▶ STATED PROBLEM:
Update the stretch of items from the line containing "You are a computer-use agent. This" through the line containing "Click the NCCER logo" by changing "Instruction" to "Command", leaving everything else as it is. Reproduce only those lines, without the pictures.

▶ EXTRACTED DATA:
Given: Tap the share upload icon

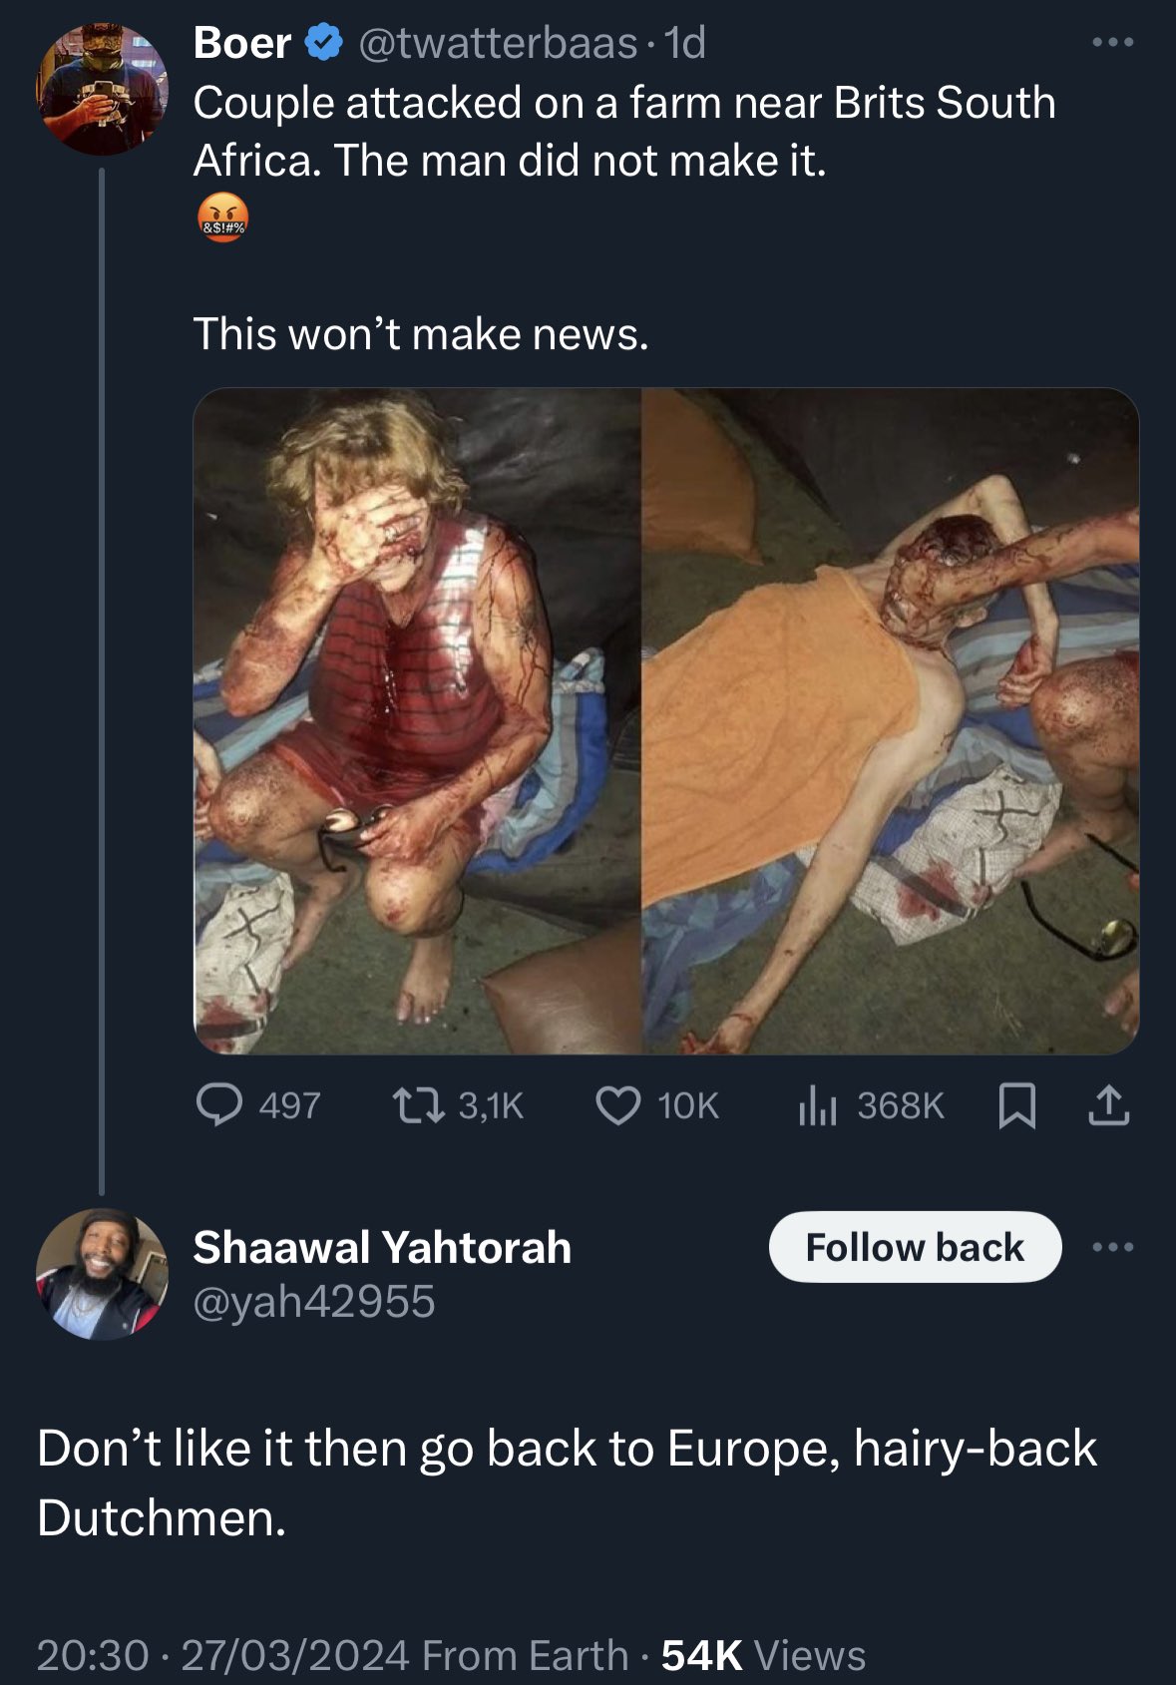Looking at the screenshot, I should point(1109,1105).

--

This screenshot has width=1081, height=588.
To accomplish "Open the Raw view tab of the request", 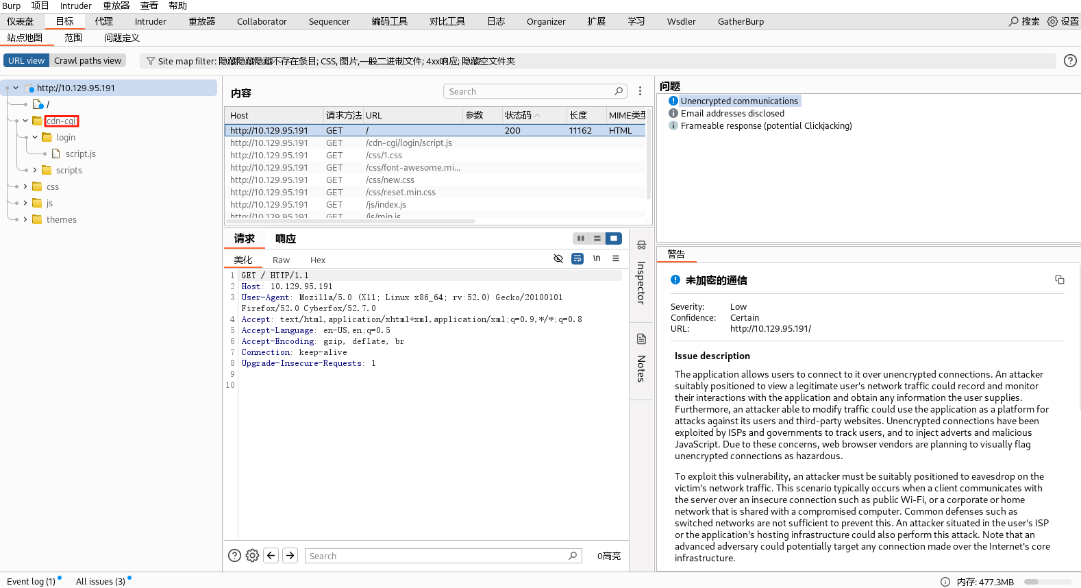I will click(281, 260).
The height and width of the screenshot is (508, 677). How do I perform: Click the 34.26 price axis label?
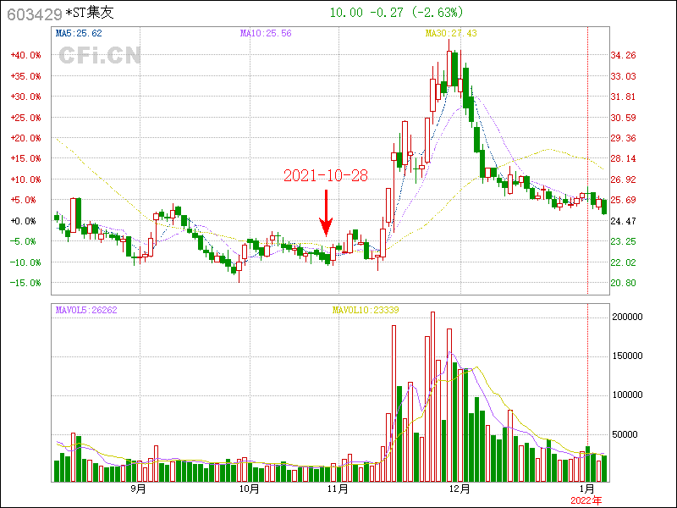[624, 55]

...

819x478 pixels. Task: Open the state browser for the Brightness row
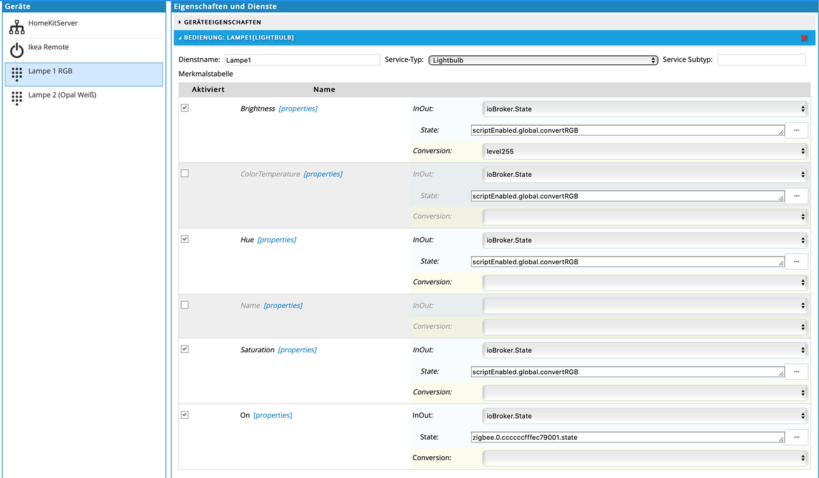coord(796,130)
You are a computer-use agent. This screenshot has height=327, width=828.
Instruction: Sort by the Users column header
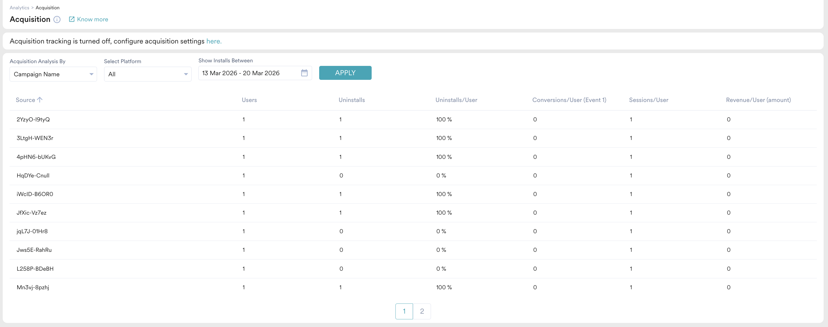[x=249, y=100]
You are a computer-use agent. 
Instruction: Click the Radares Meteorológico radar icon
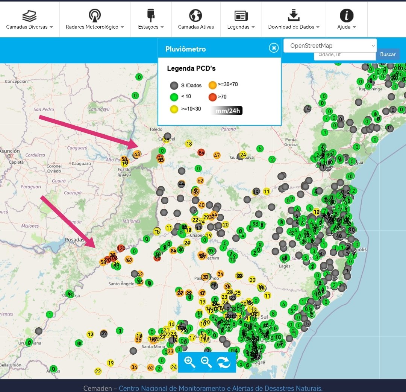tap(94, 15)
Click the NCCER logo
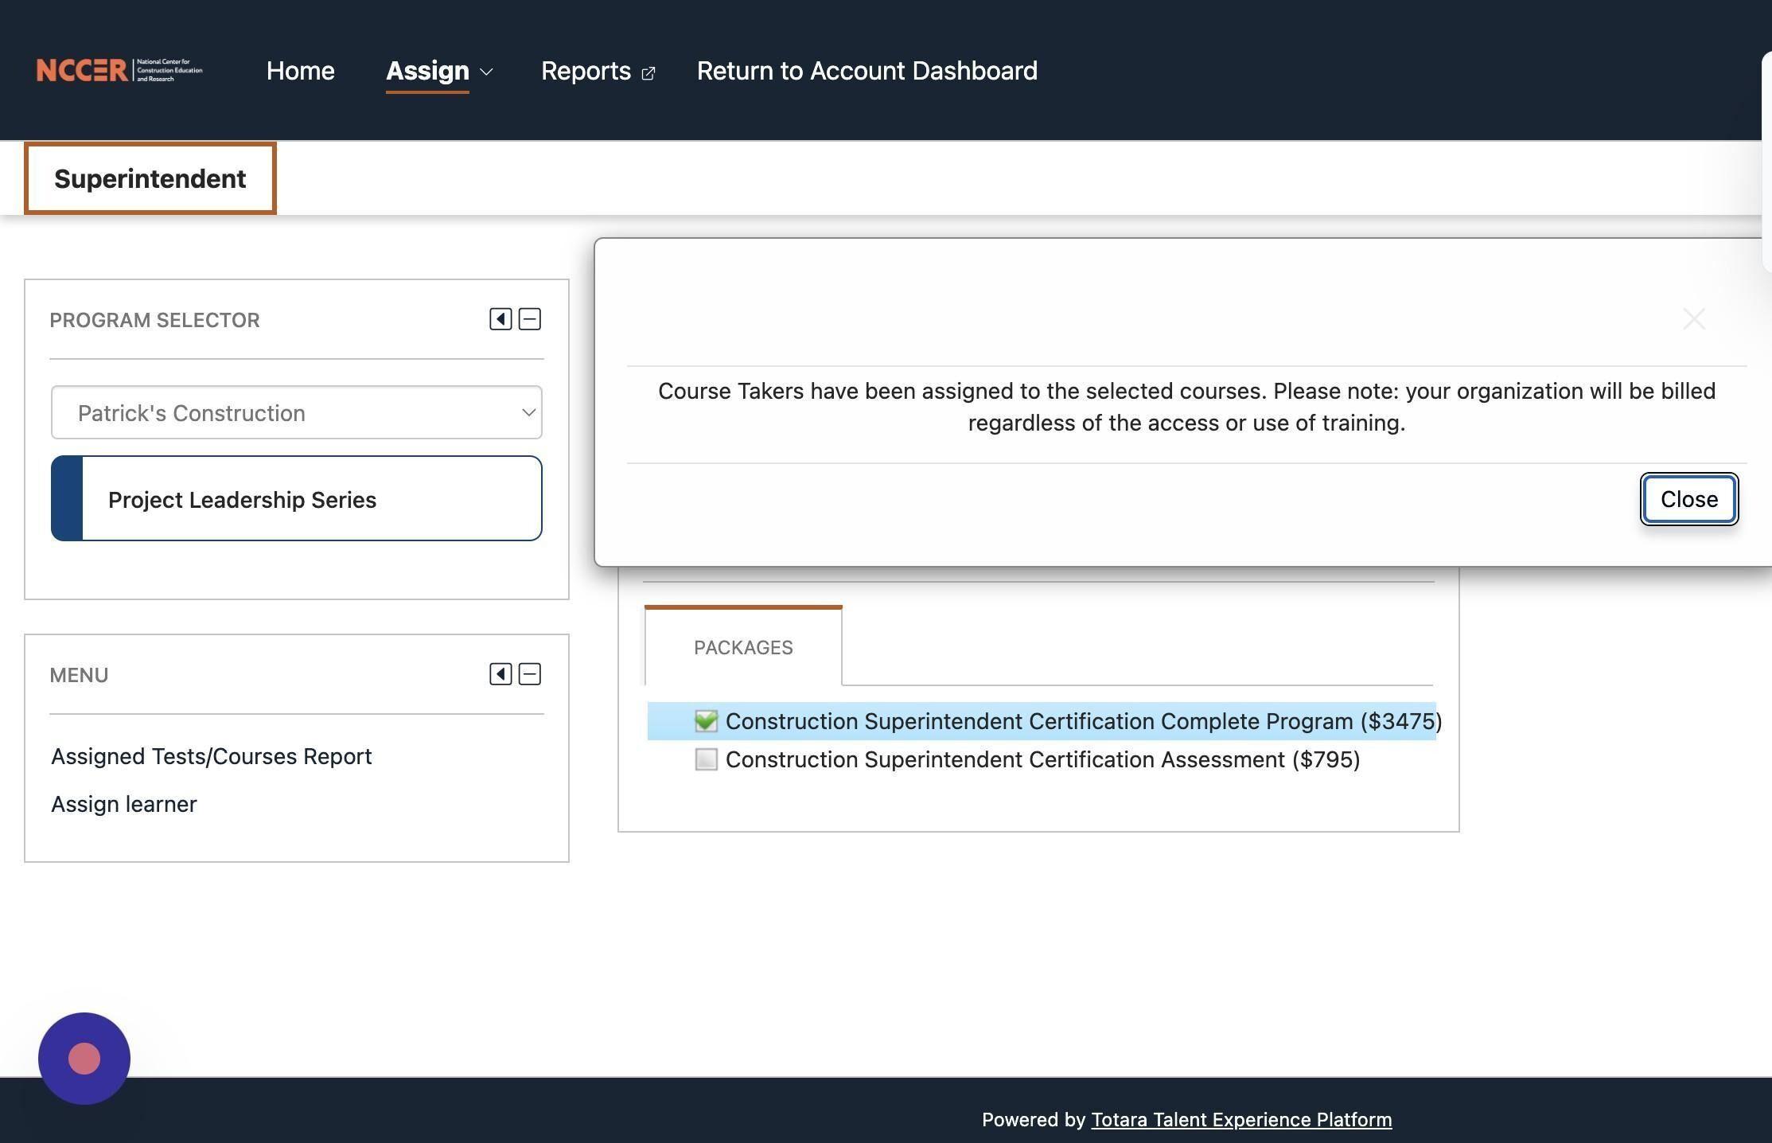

▶ RESPONSE:
You are a computer-use agent. This screenshot has height=327, width=828.
Command: Sort by the Users column header
[x=249, y=100]
You are a computer-use agent. 
Command: Click the Radares Meteorológico radar icon
tap(94, 15)
Click the NCCER logo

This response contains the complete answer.